Congress Passes Bill Addressing China’s Theft of Intellectual Property

Congress Passes Bill Addressing China’s Theft of Intellectual Property
Derek Scissors, resident fellow at the American Enterprise Institute, at a forum on the Committee on Foreign Investment in the United States at the Hudson Institute in Washington on July 31, 2018. (Jennifer Zeng/Epoch Times)
8/1/2018
Updated:
8/1/2018

WASHINGTON—The Senate passed on Aug. 1 the National Defense Authorization Act (NDAA), which had already been approved by the House by a vote of 359–54 on July 26. Experts say one purpose of the mammoth $716 billion defense authorization bill is “to rein in China’s investments in the United States.”

The bill includes reforms to the Committee on Foreign Investment in the United States (CFIUS).
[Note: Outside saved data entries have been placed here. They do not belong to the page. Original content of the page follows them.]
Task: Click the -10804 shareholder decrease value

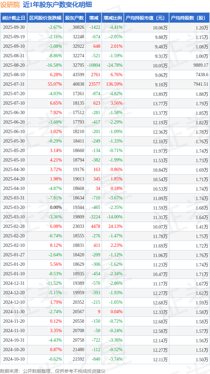Action: tap(94, 65)
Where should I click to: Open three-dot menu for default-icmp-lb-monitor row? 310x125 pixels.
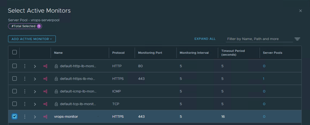(25, 91)

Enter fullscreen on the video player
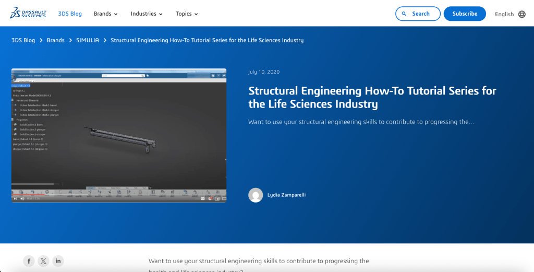[223, 198]
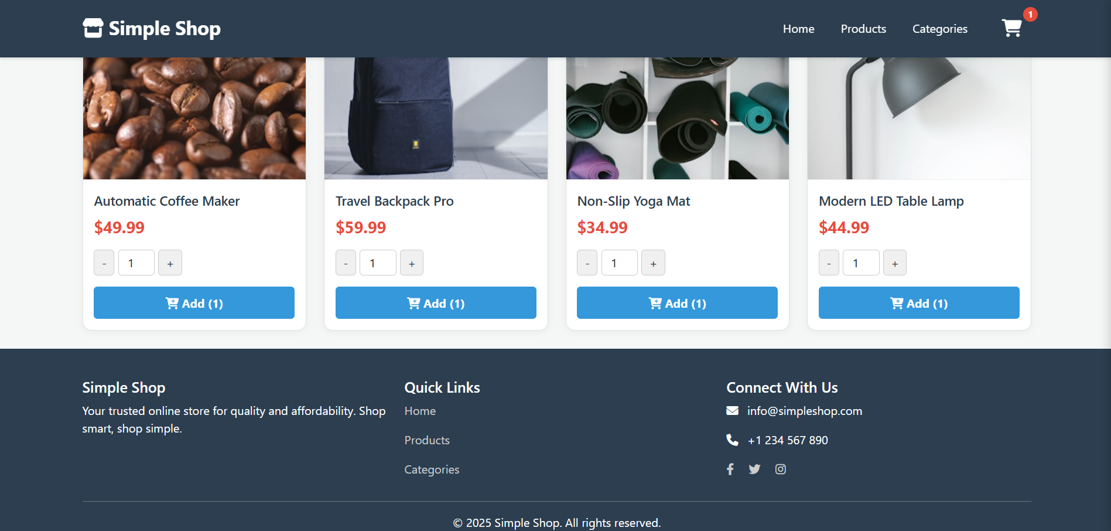This screenshot has height=531, width=1111.
Task: Visit the Facebook icon in footer
Action: click(x=730, y=469)
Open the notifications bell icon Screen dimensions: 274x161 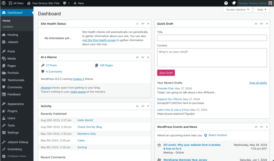[234, 3]
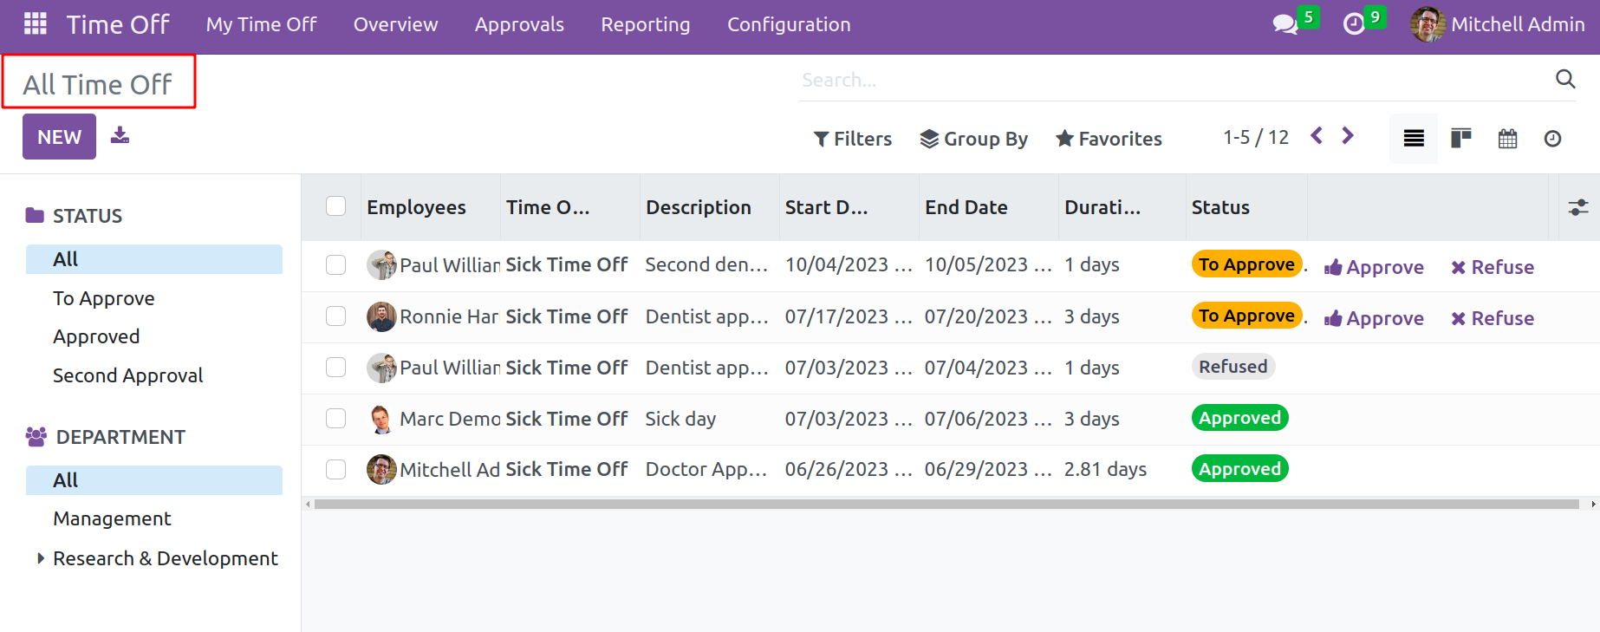Open the conversations chat icon
Screen dimensions: 1600x632
(x=1285, y=24)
Speaking at a Hudson Institute forum on reforming CFIUS on July 31, Michael Allen, managing director of Beacon Global Strategies, said that the House intelligence committee started to notice the threat from the communist regime in China as early as 2011.

“One of the first things that came at us was the National Security Agency briefing the committee on aggressive Chinese cyber attacks,” he said, recalling his days working for the House Permanent Select Committee on Intelligence.

“Gradually people came to understand what we now know,” Allen said. “It is sort of the intent, the design, to create a regime to systematically take intellectual property here in the U.S.”

Allen said that the “systematic” theft was not just done through cyber theft, but also through the deployment of students throughout the United States, as well as through venture capital.

Allen sees the reform of the CFIUS as a response to the fear from both the Congress and the defense policymakers about the “apparently narrowing edge” of America in many areas, including artificial intelligence.

Derek Scissors, a resident scholar at the American Enterprise Institute, thinks that there is a “three-dimensional threat” from the Chinese regime: theft, “which is considerable”; exports and transfers outside the United States; and acquisitions in the United States.

The White House praised the House passage of the legislation on July 26 in a statement. “It also takes positive steps that are consistent with the Administration’s commitment to maintaining a strong and resilient manufacturing and defense industrial base,” it said.

The CFIUS measures are among a series of proposals being considered by the White House and Congress to address what it sees as China‘s unfair trade and market access practices. Others include tariffs on goods ranging from aluminum to automobiles, and efforts to prevent the growth in the United States of Chinese telecommunications companies Huawei and ZTE.